### WHAT IS REQUIRED
Rewrite every entry below with "Screen dimensions" replaced by "Display size" and everything else left unchanged. Leave the pictures out of your answer.
◇ ◇ ◇ ◇ ◇ ◇ ◇
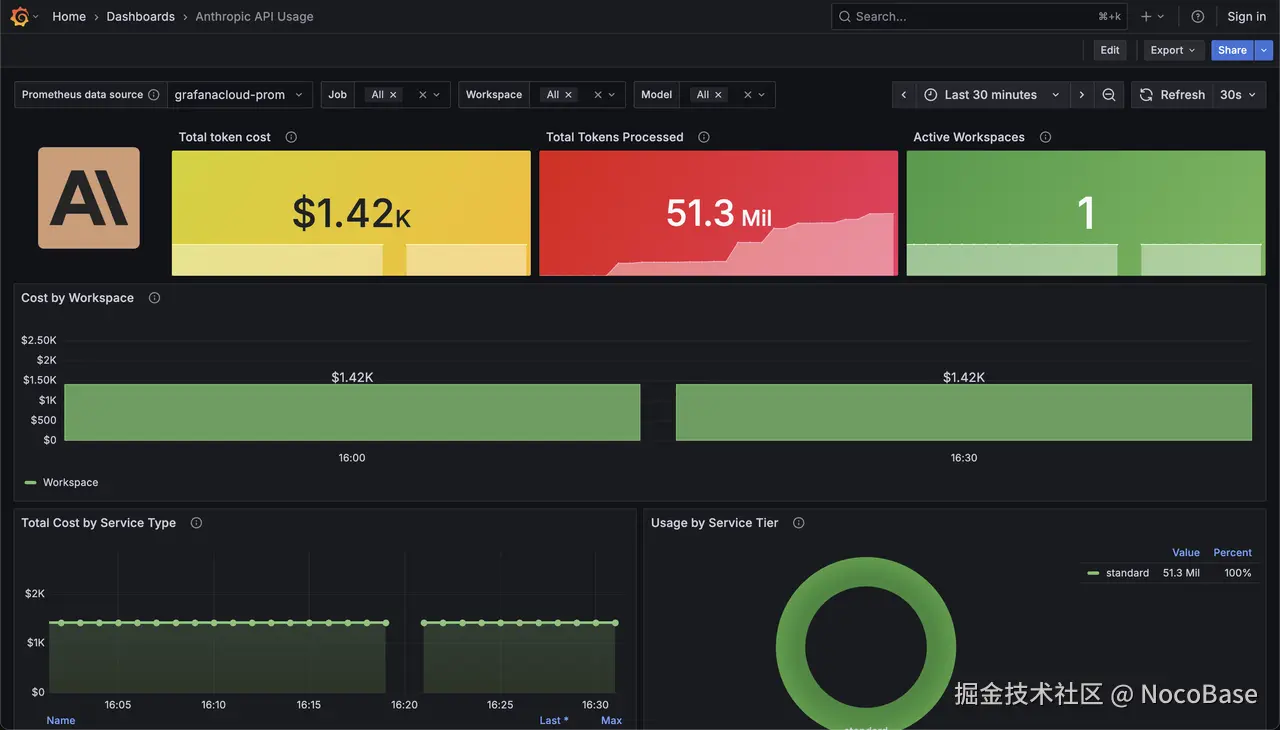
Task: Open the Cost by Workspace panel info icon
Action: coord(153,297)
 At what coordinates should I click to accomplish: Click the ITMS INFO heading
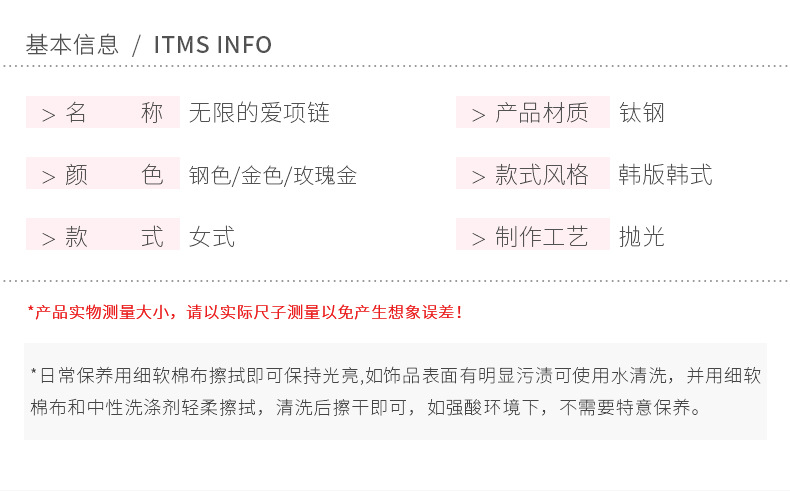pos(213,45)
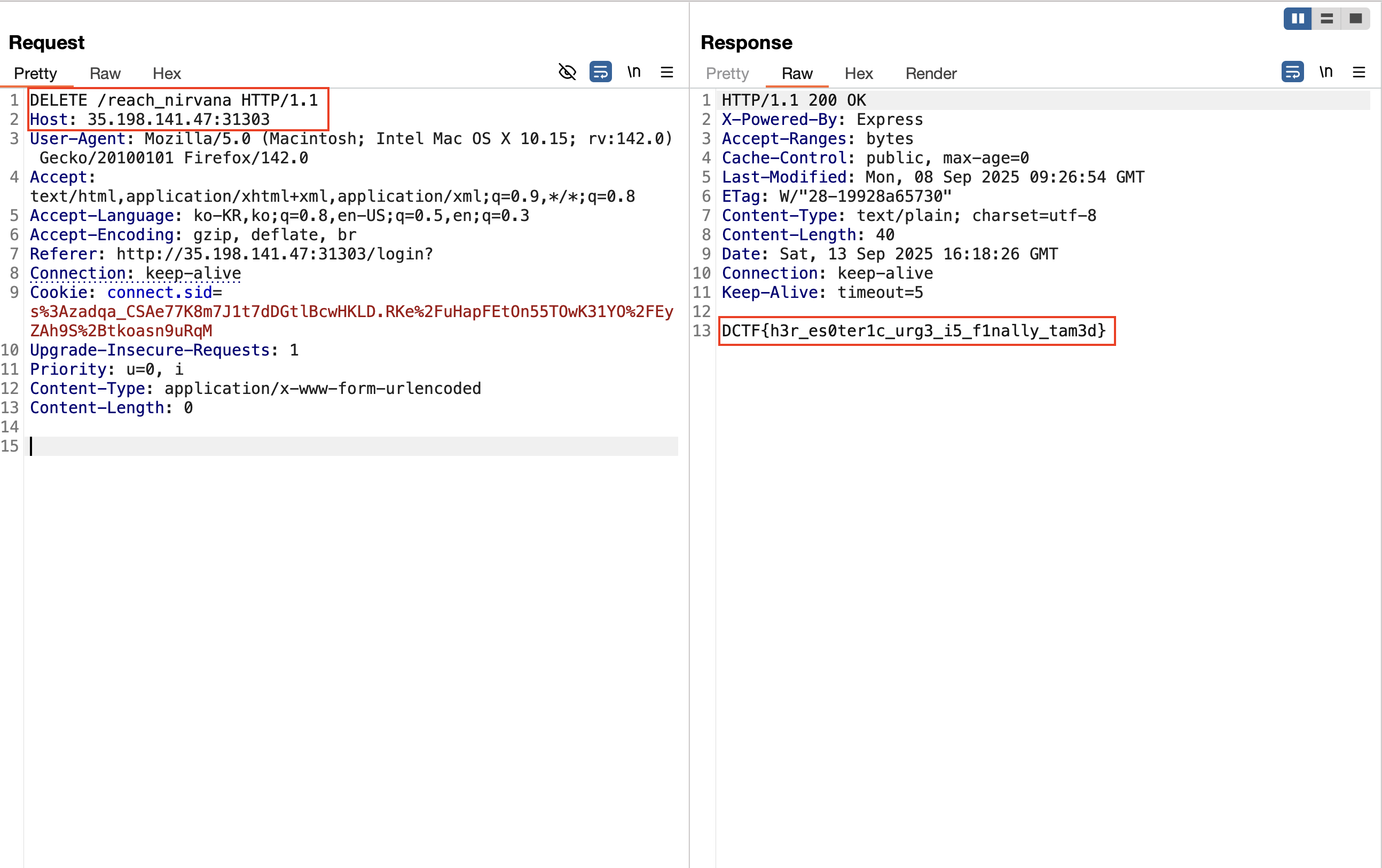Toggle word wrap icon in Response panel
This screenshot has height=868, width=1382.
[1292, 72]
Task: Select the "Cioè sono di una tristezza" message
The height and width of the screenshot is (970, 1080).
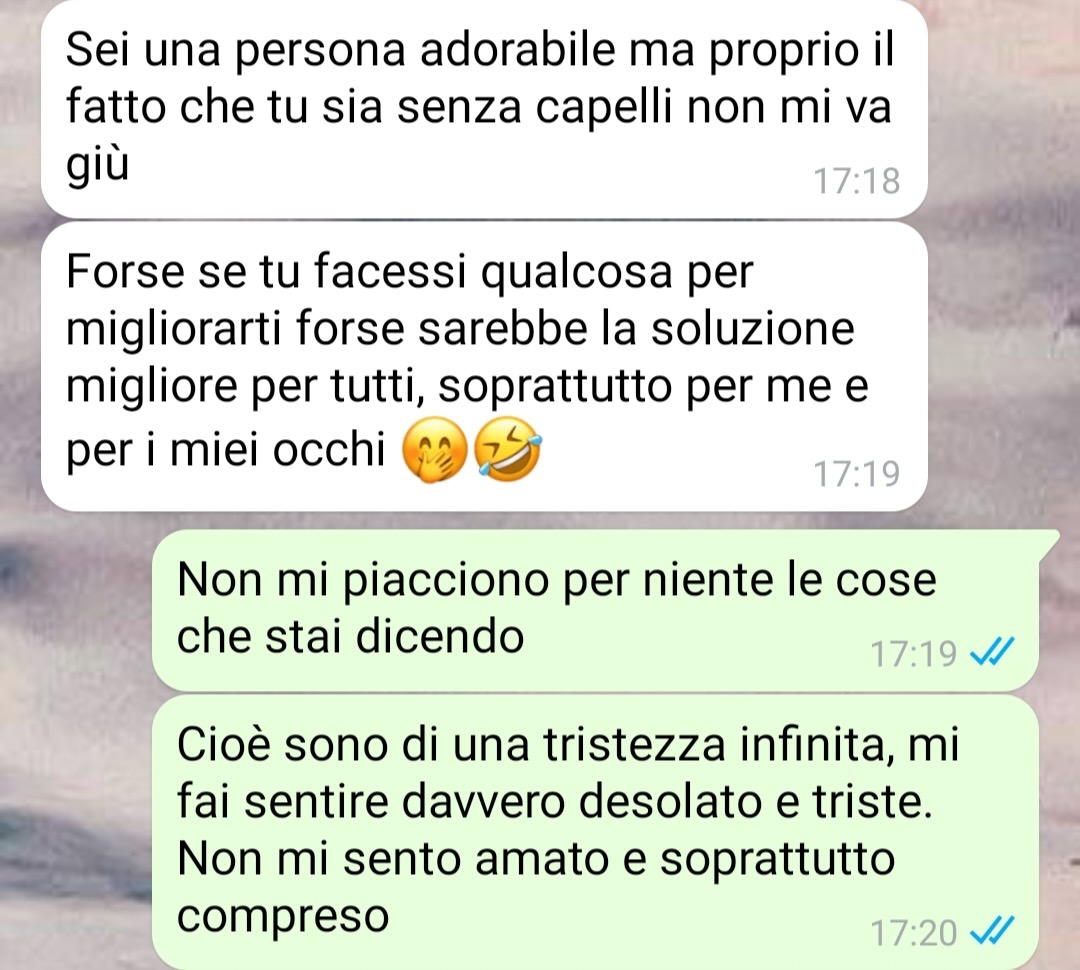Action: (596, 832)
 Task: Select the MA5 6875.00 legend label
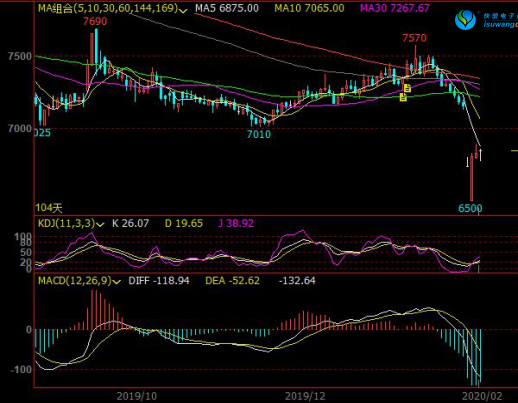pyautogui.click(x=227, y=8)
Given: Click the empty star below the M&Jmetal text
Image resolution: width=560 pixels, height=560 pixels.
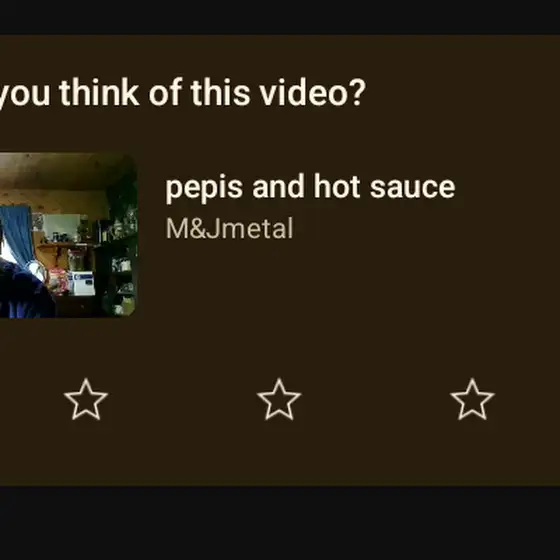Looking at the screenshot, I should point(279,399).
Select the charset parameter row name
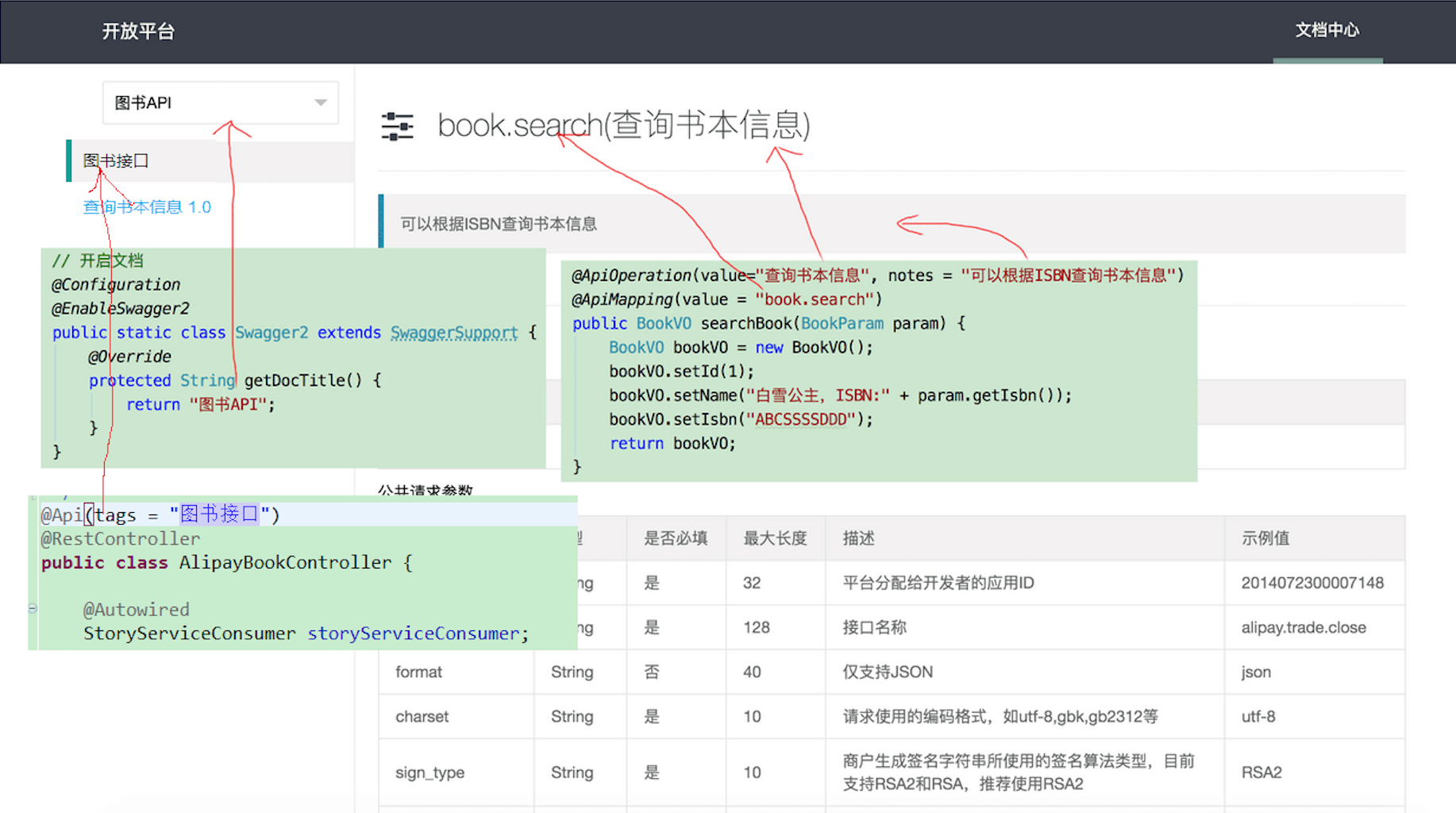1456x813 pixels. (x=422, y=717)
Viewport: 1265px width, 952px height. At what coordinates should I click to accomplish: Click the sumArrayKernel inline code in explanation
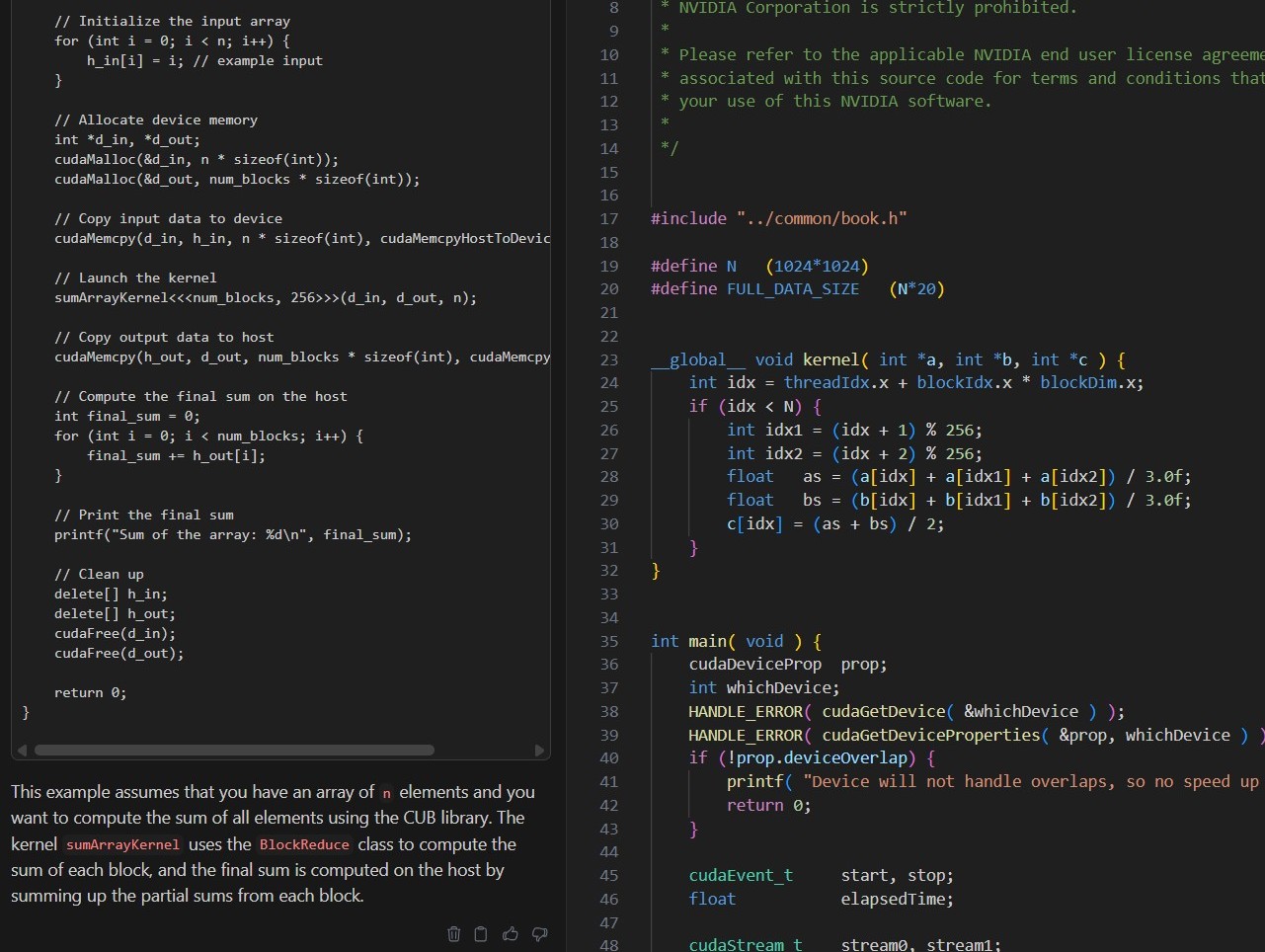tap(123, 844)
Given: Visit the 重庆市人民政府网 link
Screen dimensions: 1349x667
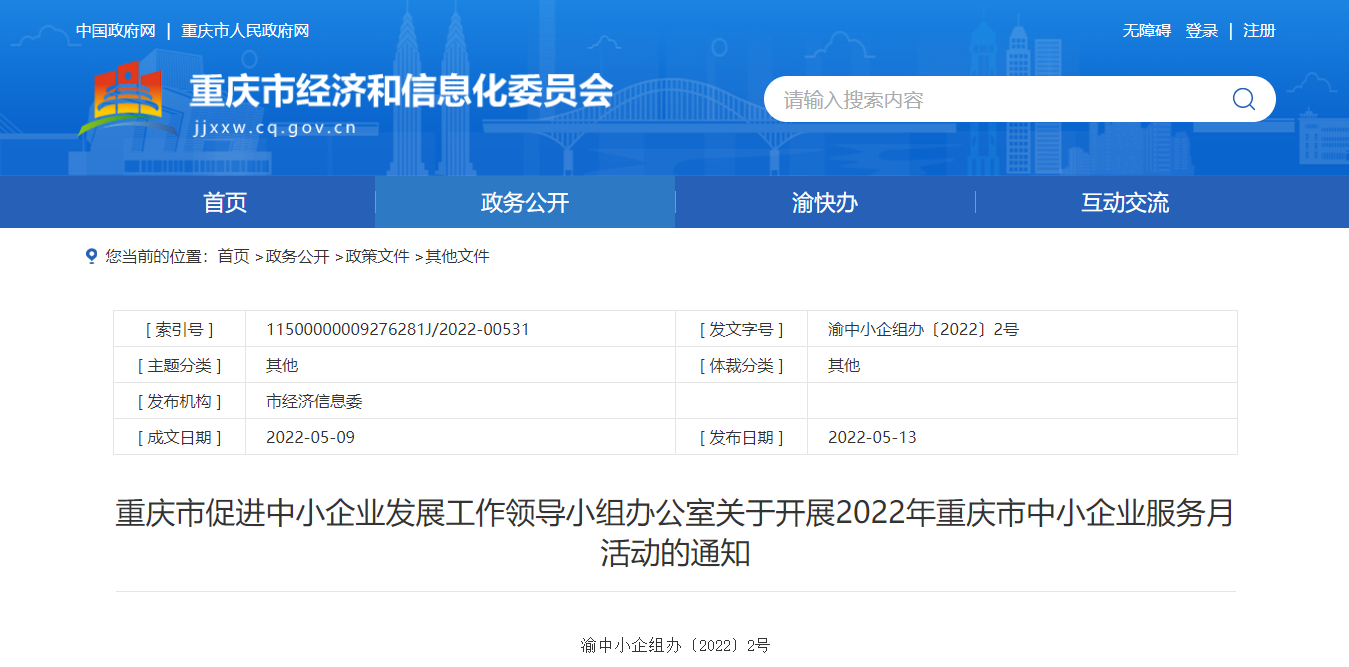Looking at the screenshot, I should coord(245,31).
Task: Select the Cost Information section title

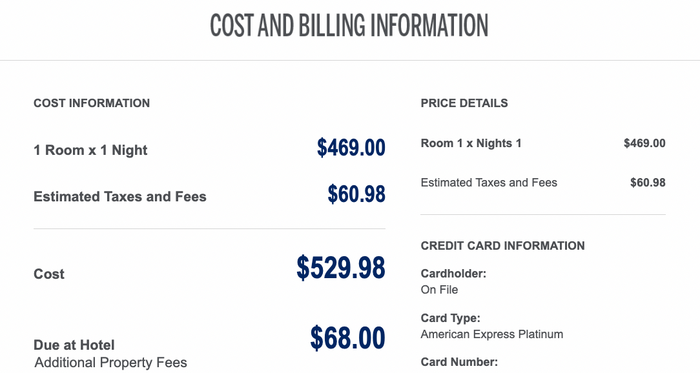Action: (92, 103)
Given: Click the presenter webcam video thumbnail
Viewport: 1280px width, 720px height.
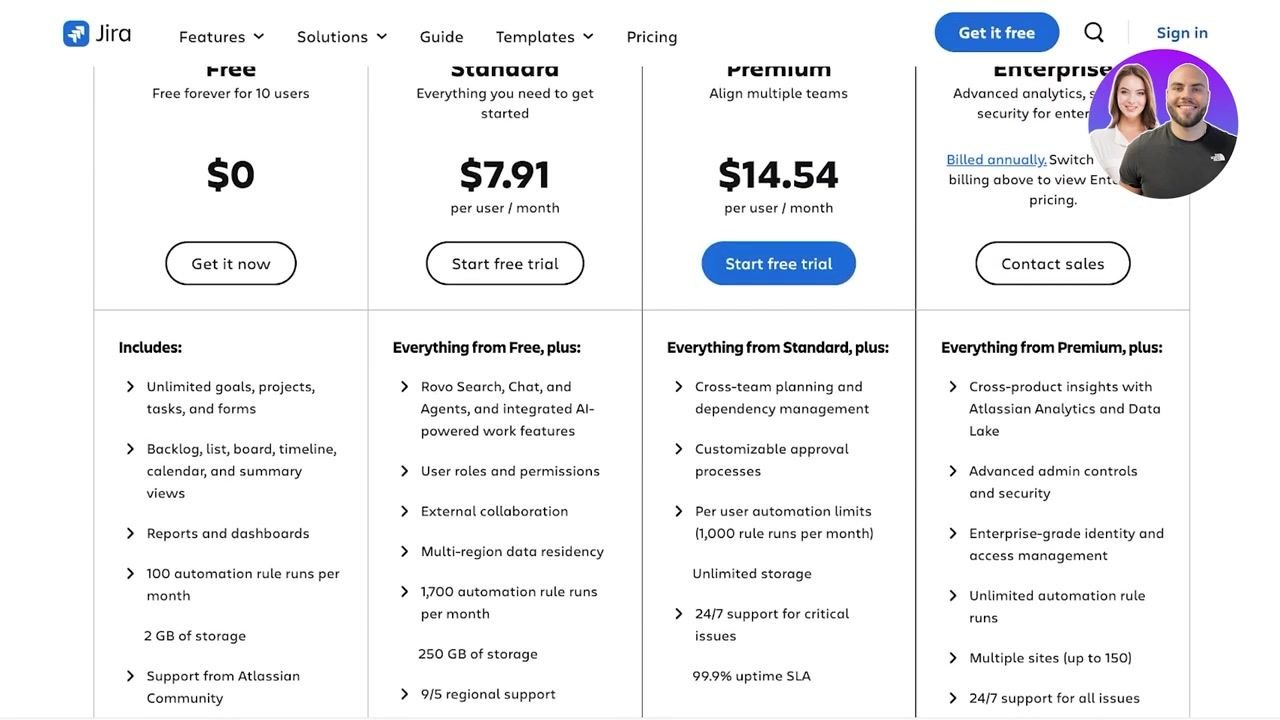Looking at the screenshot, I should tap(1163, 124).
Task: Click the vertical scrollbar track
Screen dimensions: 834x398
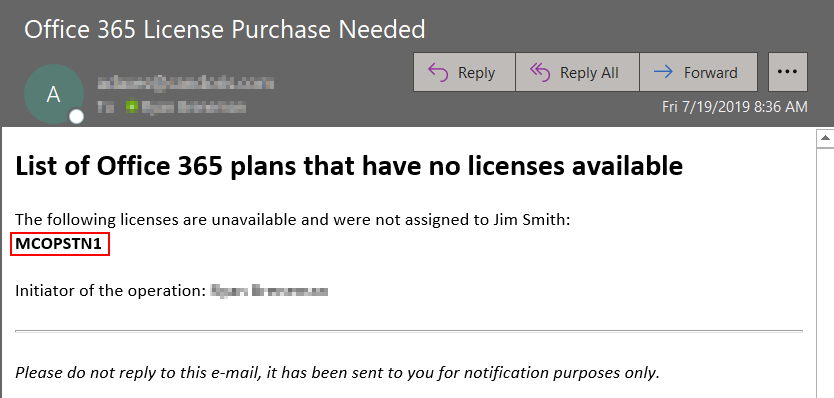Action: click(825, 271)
◇ ◇ ◇ ◇ ◇ ◇ ◇
### FINISHED ANSWER
Task: Open the Cost by Workspace panel info icon
Action: coord(153,297)
 At what coordinates should I click to accomplish: Click the ITMS INFO heading
pos(213,45)
Toggle word wrap icon in Response panel
This screenshot has height=868, width=1382.
[1292, 72]
Task: Select the "Cioè sono di una tristezza" message
The height and width of the screenshot is (970, 1080).
Action: (596, 832)
 Task: Select the MA5 6875.00 legend label
pyautogui.click(x=227, y=8)
Given: Click the empty star below the M&Jmetal text
Image resolution: width=560 pixels, height=560 pixels.
Looking at the screenshot, I should point(279,399).
Select the charset parameter row name
1456x813 pixels. (x=422, y=717)
Viewport: 1265px width, 952px height. At what coordinates should I click to accomplish: Click the sumArrayKernel inline code in explanation
tap(123, 844)
Given: Visit the 重庆市人民政府网 link
Display size: 1349x667
Looking at the screenshot, I should coord(245,31).
Task: Select the Cost Information section title

Action: (92, 103)
Given: Click the presenter webcam video thumbnail
Viewport: 1280px width, 720px height.
Looking at the screenshot, I should tap(1163, 124).
Task: Click the vertical scrollbar track
Display size: 834x398
Action: click(825, 271)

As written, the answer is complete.